We also noted that if the launch is delayed by six months or more beyond the end of the previously establish Launch period due to a force majeure event (“ Delay Due to Force Majeure Event ”) (which is defined as any event which occurs after the signature of the Launch Services Contract and is beyond the reasonable control of the party being affected and which cannot be foreseen, including but not limited to, war, flood, fire, typhoon, earthquake, riots, insurrections or civil commotion, strikes or labor disturbances, acts of government whether in its contractual or sovereign capacity, as well as any other event beyond the contracting parties’ reasonable control), the Company has the right to terminate the Launch Services Contract whereby the Launch Contractor is entitled to retain 50% of all payments made or due for the launch prior to the date of the termination by the Company. In other words, this means there is a risk that the Company would lose 50% of the capital invested should it decide to terminate the Launch Services Contract in case of a Delay Due to Force Majeure Event. However, having reviewed the past launch contracts entered into between the Company and the Launch Contractor and based on our discussion with the Management, we understand that the said provision in relation to Delay Due to Force Majeure Event is a common arrangement in the industry and we concur with the Management’s view that based on the long term launch service relationship with the Launch Contractor and past experiences, the risk of the abovementioned Delay Due to Force Majeure Event is very remote and it is on normal commercial term, fair and reasonable so far as the Independent Shareholders are concerned.
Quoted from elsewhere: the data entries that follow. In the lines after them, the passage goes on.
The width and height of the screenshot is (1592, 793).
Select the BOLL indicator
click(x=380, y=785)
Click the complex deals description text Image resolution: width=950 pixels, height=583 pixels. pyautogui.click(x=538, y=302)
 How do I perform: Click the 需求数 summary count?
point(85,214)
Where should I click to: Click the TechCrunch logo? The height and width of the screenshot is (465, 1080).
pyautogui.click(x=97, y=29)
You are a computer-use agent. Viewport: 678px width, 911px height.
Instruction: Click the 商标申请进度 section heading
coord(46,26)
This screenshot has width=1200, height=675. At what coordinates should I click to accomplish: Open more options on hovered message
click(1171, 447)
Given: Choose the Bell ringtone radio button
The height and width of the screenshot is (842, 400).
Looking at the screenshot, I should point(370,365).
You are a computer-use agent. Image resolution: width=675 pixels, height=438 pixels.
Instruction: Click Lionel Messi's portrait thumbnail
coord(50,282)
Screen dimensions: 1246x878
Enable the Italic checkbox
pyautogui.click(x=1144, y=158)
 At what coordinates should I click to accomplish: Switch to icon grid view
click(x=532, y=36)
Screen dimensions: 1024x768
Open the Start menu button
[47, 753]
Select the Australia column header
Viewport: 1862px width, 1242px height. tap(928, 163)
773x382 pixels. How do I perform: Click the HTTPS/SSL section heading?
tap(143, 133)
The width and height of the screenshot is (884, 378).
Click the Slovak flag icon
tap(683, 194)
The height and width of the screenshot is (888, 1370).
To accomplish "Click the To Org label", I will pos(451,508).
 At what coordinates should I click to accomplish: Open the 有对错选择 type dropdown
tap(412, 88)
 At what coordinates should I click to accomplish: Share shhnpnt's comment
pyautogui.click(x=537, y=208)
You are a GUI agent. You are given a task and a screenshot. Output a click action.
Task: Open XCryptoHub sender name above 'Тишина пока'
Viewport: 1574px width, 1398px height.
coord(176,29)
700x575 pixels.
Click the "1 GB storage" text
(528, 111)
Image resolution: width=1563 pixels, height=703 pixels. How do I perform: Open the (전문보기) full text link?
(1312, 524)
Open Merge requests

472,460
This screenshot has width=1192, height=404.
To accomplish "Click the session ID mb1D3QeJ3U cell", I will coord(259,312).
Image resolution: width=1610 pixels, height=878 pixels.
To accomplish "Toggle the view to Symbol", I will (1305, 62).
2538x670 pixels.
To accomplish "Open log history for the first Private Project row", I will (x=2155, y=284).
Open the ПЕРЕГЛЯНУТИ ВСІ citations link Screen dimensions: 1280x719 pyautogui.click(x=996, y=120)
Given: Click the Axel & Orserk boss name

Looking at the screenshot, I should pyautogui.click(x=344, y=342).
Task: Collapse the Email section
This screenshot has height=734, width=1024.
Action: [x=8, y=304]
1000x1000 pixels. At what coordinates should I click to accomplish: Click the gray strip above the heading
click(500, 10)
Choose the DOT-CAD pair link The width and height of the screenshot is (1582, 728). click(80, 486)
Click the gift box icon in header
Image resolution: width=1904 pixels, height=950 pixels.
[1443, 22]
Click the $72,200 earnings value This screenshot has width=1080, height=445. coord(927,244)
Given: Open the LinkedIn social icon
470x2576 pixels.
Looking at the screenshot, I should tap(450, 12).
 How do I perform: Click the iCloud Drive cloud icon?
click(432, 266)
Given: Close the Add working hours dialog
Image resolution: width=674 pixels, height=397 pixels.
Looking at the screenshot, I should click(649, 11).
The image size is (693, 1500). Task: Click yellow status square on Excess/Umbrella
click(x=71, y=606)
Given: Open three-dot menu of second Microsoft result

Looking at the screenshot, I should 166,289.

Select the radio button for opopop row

Other terms and conditions:
We also noted that pursuant to the Launch Services Contract, in the event that the Launch of the Satellite is not successful, or the flight mission assigned to the Launch Vehicle or mission assigned to the Satellite after its separation from the Launch Vehicle is not accomplished for any reason whatsoever (“ Launch Failure ”), the Company is entitled to have a replacement launch under a separate contract drawn up with a more competitive price for the Standard Services and under the terms and conditions substantially the same to that of the Launch Services Contract, subject to a written request issued by the Company to the Launch Contractor within six months after the launch in question.
28
LETTER FROM THE INDEPENDENT FINANCIAL ADVISER
We are of the view that the abovementioned provision would help to ensure the Company in securing the necessary launch service for a new launch with a more competitive price in the event of a Launch Failure which is in the interest of the Company and the Shareholder as a whole.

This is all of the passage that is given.